LEADING CIVIL RIGHTS ACTIVIST

Reverend Martin Luther King, Jr. was born on January 15, 1929, in Atlanta, Georgia. King was the greatest leader of the Civil Rights Movement beginning in the 1950s until he was assassinated in 1968.

The impetus underlying the Civil Rights Movement, like the drive to abolish slavery and enact Reconstruction, was the belief in the First Principle of equality. Dr. King firmly believed in this conviction and used it as his greatest weapon.

King preached and practiced non-violent opposition in the face of oppression. He established the Southern Christian Leadership Conference in 1957, and led the struggle for equality during the Montgomery Bus Boycott. He was awarded the Nobel Peace Prize in 1964.

Writing from a jail cell in Birmingham, Alabama in 1963, he explained that the civil rights activists were “standing up for what is best in the American dream and for the sacred values in our Judaeo-Christian heritage, thereby bringing our nation back to those great wells of democracy which were dug deep by the founding fathers in their formulation of the Constitution and the Declaration of Independence.

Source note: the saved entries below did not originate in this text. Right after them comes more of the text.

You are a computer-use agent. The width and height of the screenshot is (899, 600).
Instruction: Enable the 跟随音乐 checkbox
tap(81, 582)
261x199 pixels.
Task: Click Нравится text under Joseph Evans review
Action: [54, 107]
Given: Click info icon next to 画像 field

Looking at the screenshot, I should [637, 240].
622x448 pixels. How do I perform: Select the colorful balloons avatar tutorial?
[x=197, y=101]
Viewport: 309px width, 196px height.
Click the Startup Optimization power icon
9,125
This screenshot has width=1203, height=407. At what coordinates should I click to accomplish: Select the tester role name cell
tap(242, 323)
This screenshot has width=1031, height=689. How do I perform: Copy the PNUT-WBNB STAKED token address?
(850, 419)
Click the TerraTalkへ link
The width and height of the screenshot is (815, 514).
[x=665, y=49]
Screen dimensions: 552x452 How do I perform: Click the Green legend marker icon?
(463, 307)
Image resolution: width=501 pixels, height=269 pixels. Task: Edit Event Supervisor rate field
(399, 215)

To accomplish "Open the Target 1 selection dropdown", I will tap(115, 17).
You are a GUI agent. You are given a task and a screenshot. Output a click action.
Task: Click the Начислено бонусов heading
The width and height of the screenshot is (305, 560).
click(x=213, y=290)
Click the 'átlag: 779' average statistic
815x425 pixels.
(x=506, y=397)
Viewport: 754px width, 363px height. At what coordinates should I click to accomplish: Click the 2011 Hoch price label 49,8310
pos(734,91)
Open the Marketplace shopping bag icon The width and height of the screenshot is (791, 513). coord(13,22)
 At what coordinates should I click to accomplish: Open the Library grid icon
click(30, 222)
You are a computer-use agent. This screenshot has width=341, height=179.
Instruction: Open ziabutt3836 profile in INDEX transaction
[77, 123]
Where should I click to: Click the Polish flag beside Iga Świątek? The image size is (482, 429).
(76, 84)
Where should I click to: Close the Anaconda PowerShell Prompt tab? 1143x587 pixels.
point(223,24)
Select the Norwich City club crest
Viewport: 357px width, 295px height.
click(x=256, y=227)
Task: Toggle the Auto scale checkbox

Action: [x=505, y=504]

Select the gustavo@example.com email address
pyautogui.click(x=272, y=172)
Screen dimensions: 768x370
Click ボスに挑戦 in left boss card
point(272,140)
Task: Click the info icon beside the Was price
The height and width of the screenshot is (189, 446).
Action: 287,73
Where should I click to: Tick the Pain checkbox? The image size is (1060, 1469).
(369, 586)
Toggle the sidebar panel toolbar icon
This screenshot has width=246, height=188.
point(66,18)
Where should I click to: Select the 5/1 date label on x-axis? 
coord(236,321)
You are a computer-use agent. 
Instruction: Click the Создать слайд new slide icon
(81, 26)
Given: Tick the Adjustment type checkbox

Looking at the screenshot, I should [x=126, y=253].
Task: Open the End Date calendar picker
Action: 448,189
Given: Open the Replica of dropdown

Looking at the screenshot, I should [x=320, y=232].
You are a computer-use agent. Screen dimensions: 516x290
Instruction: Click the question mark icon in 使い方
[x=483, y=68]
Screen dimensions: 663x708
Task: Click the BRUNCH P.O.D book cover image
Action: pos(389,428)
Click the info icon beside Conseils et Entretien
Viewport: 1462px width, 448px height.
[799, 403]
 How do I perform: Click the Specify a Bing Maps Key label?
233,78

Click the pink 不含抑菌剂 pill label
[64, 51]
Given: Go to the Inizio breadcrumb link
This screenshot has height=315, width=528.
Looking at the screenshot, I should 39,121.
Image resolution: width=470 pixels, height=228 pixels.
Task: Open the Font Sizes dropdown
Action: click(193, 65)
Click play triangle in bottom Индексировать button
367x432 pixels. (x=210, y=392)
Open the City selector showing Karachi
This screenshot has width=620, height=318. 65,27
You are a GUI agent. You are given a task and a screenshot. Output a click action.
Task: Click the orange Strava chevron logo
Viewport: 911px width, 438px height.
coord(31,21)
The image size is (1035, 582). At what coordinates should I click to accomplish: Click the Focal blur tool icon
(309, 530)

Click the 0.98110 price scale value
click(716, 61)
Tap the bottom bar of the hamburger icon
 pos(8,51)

Thus, it was natural for King, when he addressed over 200,000 supporters who had marched on Washington, D.C., to echo Thomas JeffersonAbraham Lincoln, and Frederick Douglass, in his famous and moving I Have a Dream Speech:

In a sense we have come to our nation’s capital to cash a check. When the architects of our republic wrote the magnificent words of the Constitution and the Declaration of Independence, they were signing a promissory note to which every American was to fall heir. This note was a promise that all men, yes, black men as well as white men, would be guaranteed the unalienable rights of life, liberty, and the pursuit of happiness. It is obvious today that America has defaulted on this promissory note insofar as her citizens of color are concerned. Instead of honoring this sacred obligation, America has given the Negro people a bad check, a check which has come back marked “insufficient funds.” But we refuse to believe that the bank of justice is bankrupt. We refuse to believe that there are insufficient funds in the great vaults of opportunity of this nation. So we have come to cash this check — a check that will give us upon demand the riches of freedom and the security of justice.

The efforts and Dr. King and others in the Civil Rights Movement led to the adoption of several federal civil rights acts and ground-breaking Supreme Court decisions.

King was assassinated on April 4, 1968, in Memphis, Tennessee. His assassination gripped the nation and became a major impetuous for embracing racial equality in America.